Without meaning to offend anyone, I really have to ask why a philosophical magazine would publish absurd slop such as the "A Critique of Pure Atheism" by Andrew Likoudis, or at least, publish it without response or reply.
1. There is no argument; there is only assertion. Likoudis may not be responsible for the subtitle that references popular atheist arguments, but there is nothing here that an atheist would recognize as their own.
2. There is no explanation of what the apparent target "pure atheism" is, or who takes this view.
3. "Extreme skepticism" (which is attributed to the Enlightenment though any position taken by them was already taken by ancient and classical philosophers) is not specified and is probably incoherent: skepticism is nothing more than the practice of seeking reasons or evidence for one's beliefs so there is no meaningfully "extreme" version of it.

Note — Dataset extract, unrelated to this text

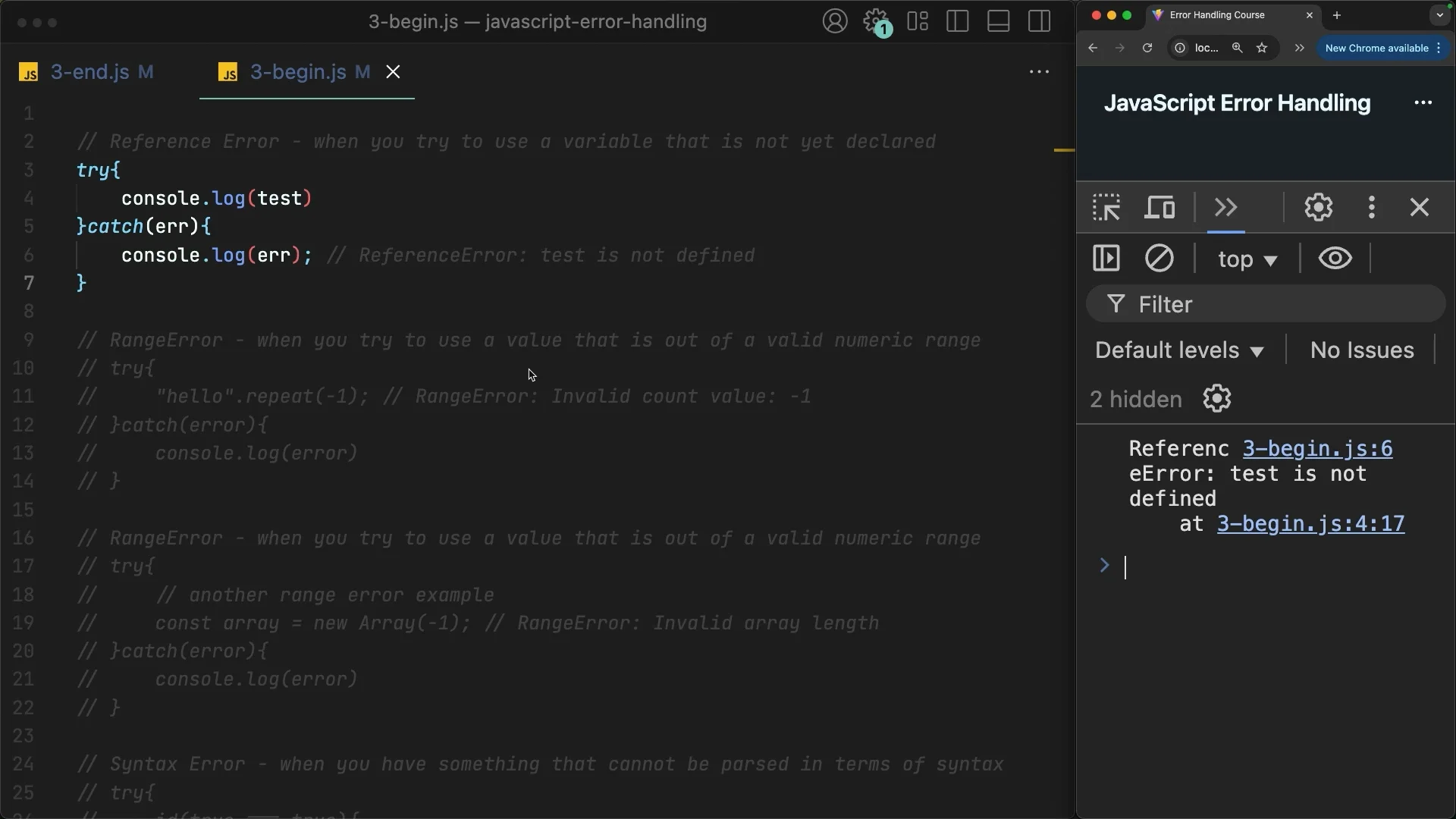Click the VS Code accounts profile icon

(835, 21)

4. Likoudis asserts the transcendence of God ("wholly other") in order to disqualify and escape empirical scrutiny, but nevertheless goes on to happily make claims about that God without explaining how one overcomes the transcendent wholly otherness of that God.
5. Having dis-ed the applicability of empirical evidence, Likoudis later suggests that "historical evidence" can help answer the question of God's existence, as in the resurrection of Jesus. Never mind that historical evidence could only confirm that there were stories of Jesus's resurrection, what is historical evidence if not "empirical"?
6. As "purely rational" proof of God's existence, Likoudis offers up a shortlist consisting of the "moral, cosmological, or ontological arguments". The cosmological argument(s) invariably start with noting some empirical fact about the cosmos. Moral arguments desperately avoid facts about morality and construct fantasy systems of morality no human being has ever practiced. Only ontological arguments come close the being purely rational.
7. The closest thing to an argument is the attempt to shift the burden of proof to the atheist: Likoudis references "scientism", which can be defined as the exclusive reliance on science for knowledge. But no one has ever provided a credible alternative to science and neither does Likoudis, so throwing around the accusation of scientism only serves to illicitly place the burden of proof on the atheist.
8. Likoudis articulates the fallacious view that agnosticism is somehow a more acceptable position than atheism, but this is wrong: there are two issues here, one of belief and one of knowledge, and given that knowledge is a subset of belief, they are not mutually exclusive. Hence, someone, such as myself, can be an agnostic atheist, as in "I have neither knowledge nor belief in a God". Whether or not one admits the possibility of a God is a third unrelated issue: it depends on conceiving of God without internal contradiction in the claims made of that God.
9. Likoudis insists on rational proof of God's existence (though in this article only alludes to there being such arguments "somewhere") but does not explain how reason alone can demonstrate the existence of anything. No reason given on its own can tell me what is in the next room, if I haven't already experienced what is there.
10. Likoudis finally describes favorably a process of taking assertions for granted without asking for proof or evidence, attributing it to Newman as the "illative sense", and notes that we use this process regularly and successfully. This may be so, but it is also the means by which con-men so easily suck in the unsuspecting. Further, it is possible to discover when we go wrong in relying on this process, something for which religious belief never allows.
There is nothing here at all that religious hacks have not asserted ad nauseum. I don't know if the religious can do any better than this, but if Philosophy Now can't, that truly is a shame.
"Pure Atheism"
Re: "Pure Atheism"
We try to cover all viewpoints. We put this out there so people could respond to it, and I am glad to say that the Letters page of our new issue (Issue 166, which is now being printed) contains a number of good responses.